Received an Amazon package you didn’t order?


Cylon Hunter
May 10, 2014
Third-party sellers on Amazon and other e-commerce sites are sending random products to people across the US as part of what’s known as a “brushing scam” – a bizarre scheme that helps boost a vendors’ ratings online. Here’s how it works.



GalactHunt, Eater of Guilds
Aug 31, 2009
I remember reading about this maybe a year or so ago, not surprised it ballooned during the pandemic.

I wish someone would send me free stuff, even junk...

I will say that I typically look at 2-3 star reviews to get an idea about the product and wish they weren't able to delete or hide the body text of those reviews.

1 star reviews are typically someone pissed off at the company and though sometime helpful most often are just rants.

2-3 star reviews can be very helpful as they are often folks who bought the product and actually used it and felt it had issues worth noting and likely care enough to impart that information, but unlike a 1 star aren't just pissed off at the company.

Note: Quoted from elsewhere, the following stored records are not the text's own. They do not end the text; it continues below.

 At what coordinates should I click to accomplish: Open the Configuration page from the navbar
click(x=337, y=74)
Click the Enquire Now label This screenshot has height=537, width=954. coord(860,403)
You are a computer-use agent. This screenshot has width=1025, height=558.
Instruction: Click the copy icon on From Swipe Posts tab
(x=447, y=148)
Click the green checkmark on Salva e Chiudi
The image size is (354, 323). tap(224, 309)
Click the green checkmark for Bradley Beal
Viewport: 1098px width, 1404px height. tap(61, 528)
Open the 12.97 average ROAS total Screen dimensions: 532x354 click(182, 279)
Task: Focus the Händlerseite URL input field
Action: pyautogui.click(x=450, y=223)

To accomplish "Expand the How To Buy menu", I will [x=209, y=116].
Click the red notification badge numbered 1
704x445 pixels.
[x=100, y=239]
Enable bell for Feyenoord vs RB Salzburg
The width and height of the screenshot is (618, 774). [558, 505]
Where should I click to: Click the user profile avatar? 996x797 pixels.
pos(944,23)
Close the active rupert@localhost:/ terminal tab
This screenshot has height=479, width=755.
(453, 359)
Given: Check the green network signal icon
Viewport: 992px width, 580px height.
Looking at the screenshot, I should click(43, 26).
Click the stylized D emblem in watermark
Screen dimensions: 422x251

4-5 star reviews don't typically need to read because the person clearly liked the product a lot. It is problematic if they are artificially inflating that number and if you read the reviews it's usually pretty clear which are legit and which are shills for the company.


Shotgun Enthusiast
Sep 25, 2009
It seems that if Amazon really wanted to stop this practice all they'd have to do is prevent gifts from giving a verified purchase result but since Amazon gets to skim a bit of profit out of it they likely don't really care.